**SEITENAUSZUG:**
Mangel an Personal und Geld kann dann nicht als Grund angeführt werden, wenn die Verwaltung die vorhandenen Resourcen, wie im Umweltausschuss dargelegt, für über 70 andere Projekte verwendet, die sie selber bevorzugt. Neben Straßenplanungen für Neubaugebiete am Stadtrand sind Mittel für neue Fahrradstraßen eingeplant, die nirgends im Radentscheid gefordert werden – unter anderem, weil sie für Kinder und ältere Menschen keinen geschützten Verkehrsraum bieten. Fahrradstraßen dienen eher der Selbstdarstellung der Stadt und bringen keinen Gewinn an Sicherheit.

“In Deutschland kam es bislang nur selten vor, dass eine Verwaltung einen Bürgerentscheid mit konkret formulierten Inhalten hinterher in der Hauptzielrichtung nicht umsetzen wollte. Die Ankündigung von Kürzungen freiwilliger Leistungen bei Kultur, Sport, Soziales und Feuerwehr wirkt heute wie ein Wahlkampftrick einer Oberbürgermeisterin, die im Wahlkampf zur Neutralität verpflichtet war. Schon diese einseitige Parteinahme und das Plakatierverbot im öffentlichen Raum waren Vorgänge, zu denen mir erfahrene Experten in Deutschland keine Präzedenzfälle nennen konnten. Das strikte Festhalten am Mischverkehr auf stark befahrenen Straßen gegen den Willen von 27000 Menschen geht zu weit”, so Welter-Schultes. 

Das Vertrauen in die Demokratie wird geschwächt, wenn der Wille der Bevölkerungsmehrheit einfach ignoriert wird, indem die Kernpunkte nicht umgesetzt werden. Um ehrlich zu bleiben, sollten diese Menschen noch einmal befragt werden, ob sie damit einverstanden sind, dass auf dem Friedländer Weg und anderen stark befahrenen Straßen der Mischverkehr bestehen bleibt.

Auch bei einem neuen Bürgerentscheid zur Aufhebung der Kernforderungen aus dem Radentscheid 1 müsste eine Mehrheit zustimmen und das Quorum erreicht werden (mindestens 20 % der Wahlberechtigten müssen mit Ja stimmen).

“Ich selber werde gegen diesen Antrag stimmen – wenn die Ratsmehrheit ihn ebenfalls ablehnt, bleiben die aufgezählten Kernforderungen ausdrücklich bestehen. Dann muss die Oberbürgermeisterin Kapazitäten in der Verkehrsplanung umschichten, die neuen Fahrradstraßen vielleicht ausklammern und in jedem Fall die Bildung von Einbahnstraßen prüfen – sicherlich auch auf dem Friedländer Weg”, so Welter-Schultes.

**Quelldaten:**
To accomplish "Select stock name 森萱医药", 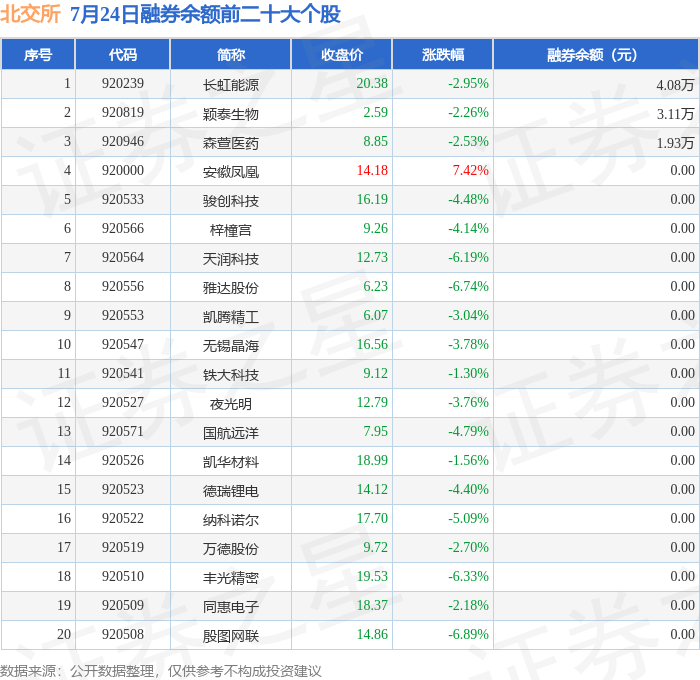I will click(x=231, y=143).
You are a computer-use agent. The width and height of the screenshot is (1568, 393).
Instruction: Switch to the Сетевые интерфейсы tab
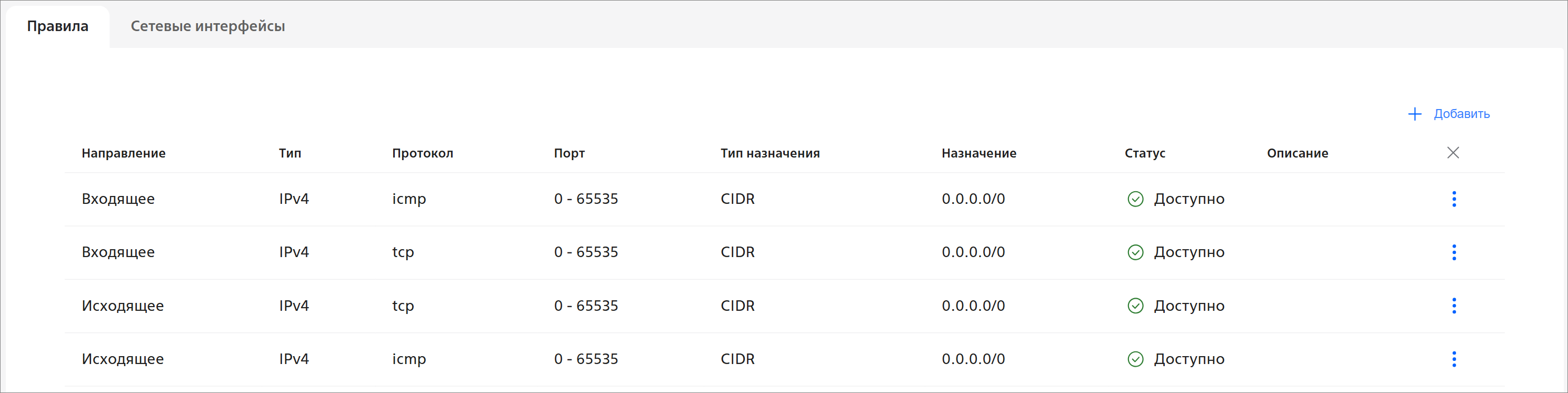coord(207,26)
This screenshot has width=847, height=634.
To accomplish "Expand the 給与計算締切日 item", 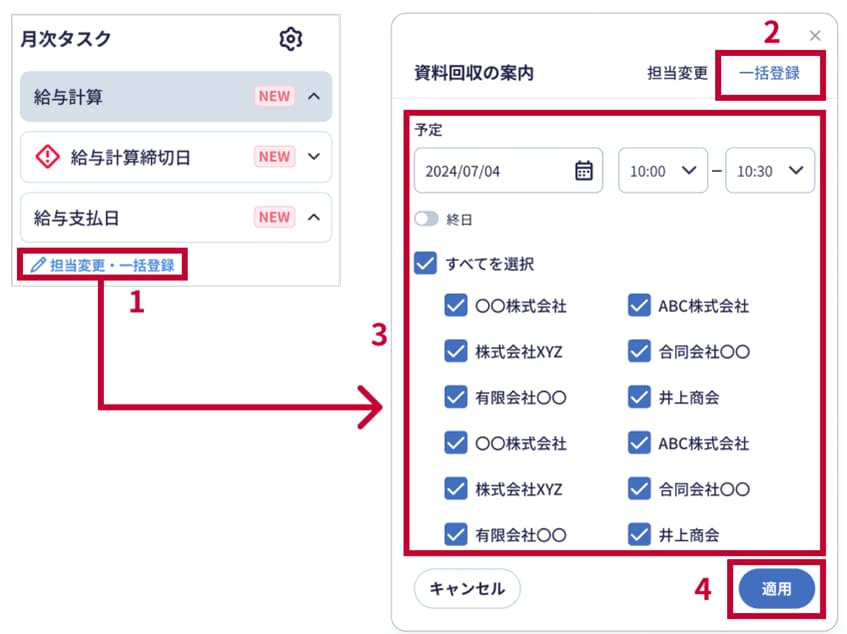I will (x=314, y=157).

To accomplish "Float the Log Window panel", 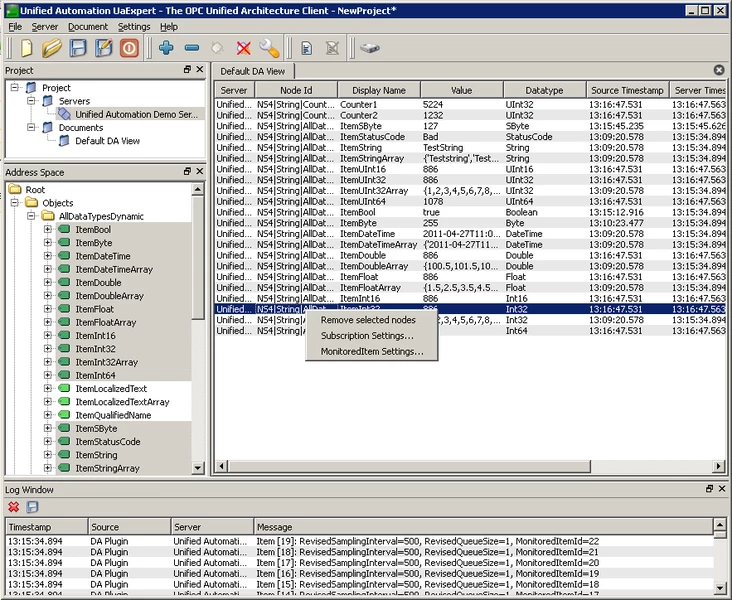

**SCHRIFTLICHE AUFGABE:** Kopiere aus dem Text zum Radentscheid wortgetreu den Abschnitt von „Das Vertrauen in“ bis einschließlich „Mischverkehr bestehen bleibt.“. Stütze dich ausschließlich auf den Text.

**ERGEBNIS:**
Das Vertrauen in die Demokratie wird geschwächt, wenn der Wille der Bevölkerungsmehrheit einfach ignoriert wird, indem die Kernpunkte nicht umgesetzt werden. Um ehrlich zu bleiben, sollten diese Menschen noch einmal befragt werden, ob sie damit einverstanden sind, dass auf dem Friedländer Weg und anderen stark befahrenen Straßen der Mischverkehr bestehen bleibt.